Kasey set his beer on the coffee table as he sat down on the couch. He'd spent dinner thinking over how to tell Noam everything. It had been a long time since he'd told anyone about his past. He didn't like talking about it, but his gut told him that Noam needed to know. He wanted to be as honest as he could about things, and Noam could easily find out through court records, and that would only give him half of the story. The half that didn't look good.

Of course, he was still going to have to hide plenty from Noam. Working with the team was something he couldn't tell him. Hell, when the team found out he was dating a detective, there would be hell to pay, but Kasey wasn't going to deny himself something that felt so right. They deserved a chance to see if they could be happy. If that meant that he needed to leave the team at some point, it was something he would consider, as much as he didn't like the idea.

Noam sat down beside him, turning to face him with one knee bent on the couch. "You can cook for me anytime."

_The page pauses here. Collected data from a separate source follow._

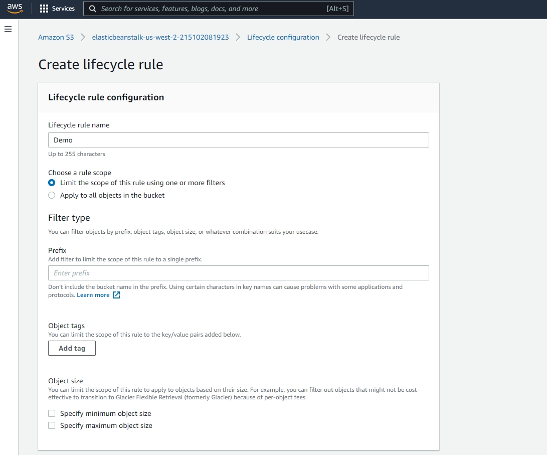Open the Services grid icon
Viewport: 547px width, 455px height.
45,8
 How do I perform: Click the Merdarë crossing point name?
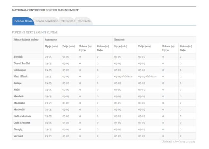[19, 96]
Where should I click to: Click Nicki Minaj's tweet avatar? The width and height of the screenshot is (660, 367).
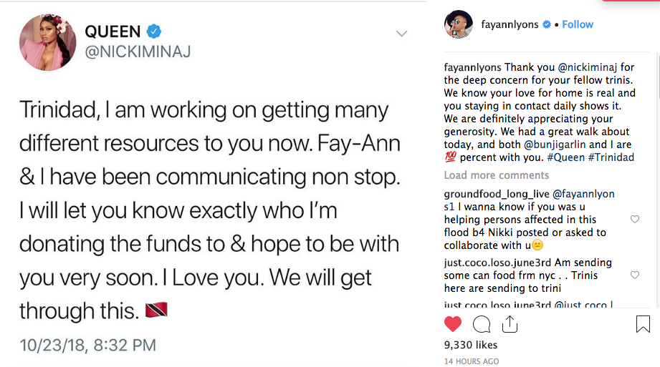click(48, 41)
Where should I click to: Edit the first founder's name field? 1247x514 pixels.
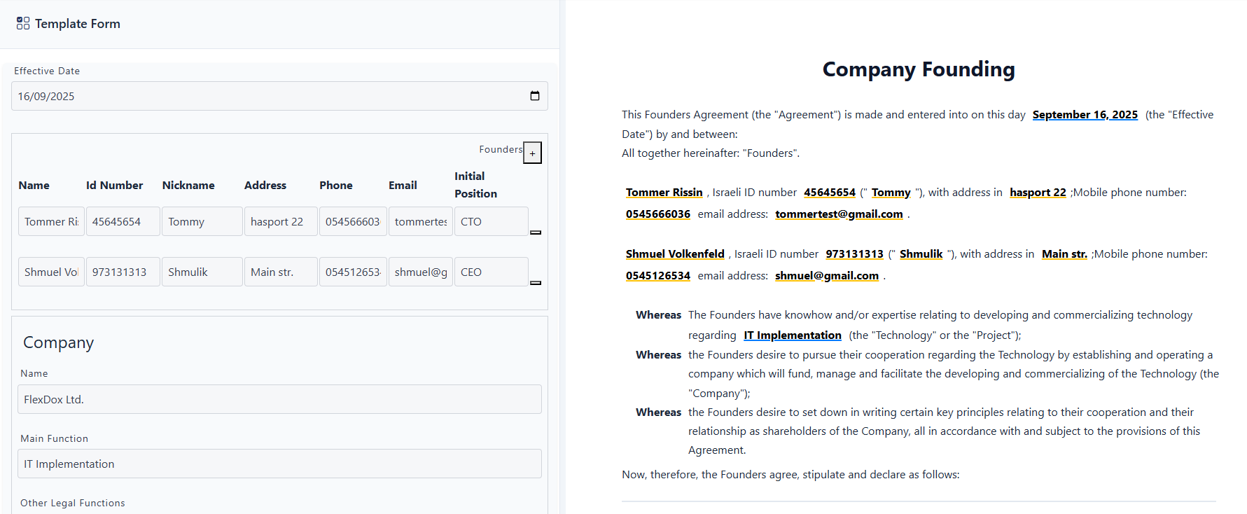point(51,221)
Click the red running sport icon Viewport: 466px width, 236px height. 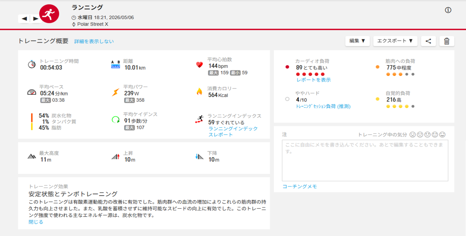click(x=49, y=14)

"Thanks." Kasey smiled. "I'm glad you liked it." He brushed his hands down his pants and blew out a long breath.

"You don't have to tell me." Noam gently ran his fingers over Kasey's shoulder.

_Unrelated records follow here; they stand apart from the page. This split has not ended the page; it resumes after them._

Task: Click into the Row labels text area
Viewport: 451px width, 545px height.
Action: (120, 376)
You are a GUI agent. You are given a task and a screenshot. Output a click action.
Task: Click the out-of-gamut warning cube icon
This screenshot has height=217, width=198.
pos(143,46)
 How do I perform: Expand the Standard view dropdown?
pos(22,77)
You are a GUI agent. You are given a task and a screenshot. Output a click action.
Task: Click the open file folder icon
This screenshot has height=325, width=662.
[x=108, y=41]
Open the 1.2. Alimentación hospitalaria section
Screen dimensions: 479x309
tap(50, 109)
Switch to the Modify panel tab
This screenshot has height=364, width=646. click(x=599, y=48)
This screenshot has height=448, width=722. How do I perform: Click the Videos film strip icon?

"Yeah, I do. I want you to know everything about me." Kasey turned to face him, his back pressed to the arm of the couch. "My parents died in a car accident when I was thirteen. It was hard, but my little sister and I went to live with my aunt and uncle after that. Life slowly got back to normal, or as normal as it could get considering." Kasey reached for his beer, wishing he'd grabbed something stronger to drink. "Anyway, life went on okay until I was fifteen. My sister, Kate, she was five years younger than me. It was right after her tenth birthday that I came home from baseball practice and found my uncle raping her. I walked in the door and was headed to my room. As I walked past her bedroom, I heard her cries. It wasn't normal cries like she did sometimes, but it sounded like she was hurting." He closed his eyes, still able to hear the sound in his head just as if it happened yesterday.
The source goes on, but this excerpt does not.